■ WORK REQUEST ■
The answer should be an exact repeat of the stretch of material below from the line containing "sign in now (48, 2381)" through the line containing "Stubs - Crime School (865, 862)".

────────

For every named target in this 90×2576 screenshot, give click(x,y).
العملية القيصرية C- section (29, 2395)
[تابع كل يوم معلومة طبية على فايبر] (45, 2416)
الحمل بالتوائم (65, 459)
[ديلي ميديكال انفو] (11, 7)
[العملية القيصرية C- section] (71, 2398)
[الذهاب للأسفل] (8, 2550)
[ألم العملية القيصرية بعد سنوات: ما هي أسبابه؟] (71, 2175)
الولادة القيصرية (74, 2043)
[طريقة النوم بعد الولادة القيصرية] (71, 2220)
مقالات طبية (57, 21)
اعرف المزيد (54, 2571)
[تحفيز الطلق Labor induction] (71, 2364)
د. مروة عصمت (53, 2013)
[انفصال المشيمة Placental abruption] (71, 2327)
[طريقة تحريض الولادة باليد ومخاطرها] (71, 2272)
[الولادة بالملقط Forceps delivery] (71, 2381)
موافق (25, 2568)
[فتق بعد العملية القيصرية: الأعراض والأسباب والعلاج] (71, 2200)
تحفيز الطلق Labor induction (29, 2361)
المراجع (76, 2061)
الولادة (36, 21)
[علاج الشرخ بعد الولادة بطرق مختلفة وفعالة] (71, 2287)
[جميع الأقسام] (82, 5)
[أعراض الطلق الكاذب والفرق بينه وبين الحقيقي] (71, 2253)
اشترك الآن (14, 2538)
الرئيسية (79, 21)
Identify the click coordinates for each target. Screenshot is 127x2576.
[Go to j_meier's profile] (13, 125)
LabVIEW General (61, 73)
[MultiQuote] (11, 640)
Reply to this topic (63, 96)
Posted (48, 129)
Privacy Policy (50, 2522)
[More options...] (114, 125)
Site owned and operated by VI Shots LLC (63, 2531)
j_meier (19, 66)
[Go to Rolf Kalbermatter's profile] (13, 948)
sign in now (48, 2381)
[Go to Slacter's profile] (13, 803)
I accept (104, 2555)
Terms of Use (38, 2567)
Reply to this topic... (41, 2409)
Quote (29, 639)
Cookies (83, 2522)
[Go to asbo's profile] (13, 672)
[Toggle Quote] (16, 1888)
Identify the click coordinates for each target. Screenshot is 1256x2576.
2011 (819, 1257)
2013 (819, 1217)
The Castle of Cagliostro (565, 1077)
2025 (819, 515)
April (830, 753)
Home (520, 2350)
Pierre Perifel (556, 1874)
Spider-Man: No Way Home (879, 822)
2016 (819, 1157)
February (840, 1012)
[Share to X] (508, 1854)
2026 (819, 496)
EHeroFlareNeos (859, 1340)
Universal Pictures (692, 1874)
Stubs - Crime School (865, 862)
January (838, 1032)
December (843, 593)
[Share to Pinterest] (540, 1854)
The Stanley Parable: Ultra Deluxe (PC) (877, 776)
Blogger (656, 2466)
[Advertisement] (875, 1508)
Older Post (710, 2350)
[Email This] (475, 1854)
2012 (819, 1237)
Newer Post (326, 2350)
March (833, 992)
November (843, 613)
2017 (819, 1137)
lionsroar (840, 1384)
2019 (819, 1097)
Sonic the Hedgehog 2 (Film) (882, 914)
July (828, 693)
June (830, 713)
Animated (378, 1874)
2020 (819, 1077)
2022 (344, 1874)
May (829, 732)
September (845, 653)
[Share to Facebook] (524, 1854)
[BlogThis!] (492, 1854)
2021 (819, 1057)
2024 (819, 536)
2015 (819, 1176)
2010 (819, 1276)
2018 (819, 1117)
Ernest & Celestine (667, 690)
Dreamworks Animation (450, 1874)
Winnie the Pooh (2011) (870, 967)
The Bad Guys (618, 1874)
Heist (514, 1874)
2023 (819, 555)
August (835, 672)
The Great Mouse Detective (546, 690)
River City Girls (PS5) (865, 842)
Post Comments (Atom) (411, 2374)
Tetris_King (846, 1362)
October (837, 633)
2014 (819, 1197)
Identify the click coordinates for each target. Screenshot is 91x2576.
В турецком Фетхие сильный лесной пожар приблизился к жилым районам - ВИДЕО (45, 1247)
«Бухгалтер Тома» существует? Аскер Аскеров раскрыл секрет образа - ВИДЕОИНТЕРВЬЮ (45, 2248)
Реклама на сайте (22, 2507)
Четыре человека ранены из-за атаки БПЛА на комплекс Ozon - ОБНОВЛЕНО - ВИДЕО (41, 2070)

────────

■ TASK ANSWER ■
sign in now (48, 2381)
[Go to Slacter's profile] (13, 803)
I accept (104, 2555)
Terms of Use (38, 2567)
Reply to this topic... (41, 2409)
Quote (29, 639)
Cookies (83, 2522)
[Go to asbo's profile] (13, 672)
[Toggle Quote] (16, 1888)
Identify the click coordinates for each target. Screenshot is 1256x2576.
2011 (819, 1257)
2013 (819, 1217)
The Castle of Cagliostro (565, 1077)
2025 (819, 515)
April (830, 753)
Home (520, 2350)
Pierre Perifel (556, 1874)
Spider-Man: No Way Home (879, 822)
2016 (819, 1157)
February (840, 1012)
[Share to X] (508, 1854)
2026 (819, 496)
EHeroFlareNeos (859, 1340)
Universal Pictures (692, 1874)
Stubs - Crime School (865, 862)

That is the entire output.